To explain... today, I watched the final Type 45 destroyer, "Duncan", depart from the Scotstoun yard for its base at Portsmouth, where it will be handed over to the Royal Navy later this week, only then becoming HMS, Her Majesty's Ship.

It's the sixth in that class of ship. And the question hanging over the BAE Systems yards at Scotstoun and across the river at Govan is what comes next.

Future frigates

The prospect of independence is only one source of uncertainty, if Whitehall opts either to build its ships south of the border, or if it sources them from competitive bidding between an independent Scotland and other ship-building nations.

The other source of uncertainty is whether the UK Ministry of Defence can afford to keep building ships, at least this decade, and to honour its commitment to BAE Systems to retain a warship-building capacity on this island.

The Type 45 destroyers have been vital to retaining more than 3,000 workers on the Clyde for the past ten years. That was the deal, which turned out to cost £6.5bn, that ensured Govan and Scotstoun remained open into this millennium.

The expectation was that the Royal Navy would place orders for the next generation of frigate, the Type 26 Future Surface Combatant. That would continue the workstream beyond the destroyers.

Of course, the aircraft carriers are keeping Govan busy with hull section fabrication, and the air control towers are being built at Scotstoun.

But the workforce is already seeing this period as "the beginning of the end" to the carrier contract. Some Clyde jobs - 700 at the moment, with more expected - involve crossing to the Forth for assembly work at Rosyth.

So as that building programme moves on, the Type 26 is going to be vital to keeping the workforce busy, and it's not going to be cutting steel until 2016 at the earliest.

Cuts ahoy

That's if the MoD budget can afford new ships. The profile of George Osborne's spending cuts is looking like biting very deeply into spending budgets. If the NHS and schools remain protected after the election, defence spending could be savaged all the more.

That's the background to the thinking - privately - that 3,000-plus Clyde shipbuilding jobs are going to have to shrink, to perhaps 1,500 or so. That may be the minimum needed to retain a shipbuilding capacity for such times as the Royal Navy can get ordering again.

Before then, and perhaps very soon, there's a decision on whether the two Clyde yards plus the one in Portsmouth (not to be confused with its naval base) can all be kept open.

All three were only going to be viable if export orders could be won, and while BAE Systems is talking about licensing its designs, most would be for building overseas, where foreign navies want to build up their own capacities.

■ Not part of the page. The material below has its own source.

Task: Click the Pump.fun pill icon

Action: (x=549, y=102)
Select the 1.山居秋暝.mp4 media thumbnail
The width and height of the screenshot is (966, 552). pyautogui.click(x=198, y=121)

A decision is expected soon, and Portsmouth is seen as the most likely to get the chop. That's assuming the Ministry of Defence is willing to take the risk of its remaining yards becoming residents of an independent Scotland.

All at sea

And then there's the nuclear deterrent. Getting rid of it is an article of Scottish National Party faith.

Retaining it has been an article of faith at Westminster as well.

But the Liberal Democrats in the Westminster coalition are dragging their heels about the permanently at-sea, submarine-based weapons system. Despite large spending on design and preparation, there's no commitment yet.

We've now learned that the Labour Party is reviewing whether it wants to renew the submarine-based nuclear deterrent.

The implication of that is that Labour may look at other, cheaper means of having a deterrent available. That could mean land-based or cruise missiles, neither of which would retain all the thousands of jobs which the nuclear submarines retain in and around Faslane.

So while that review is under way, it's hard to be sure whether Westminster is committed to jobs, either at Faslane or in Clyde shipbuilding, any more than nationalists are.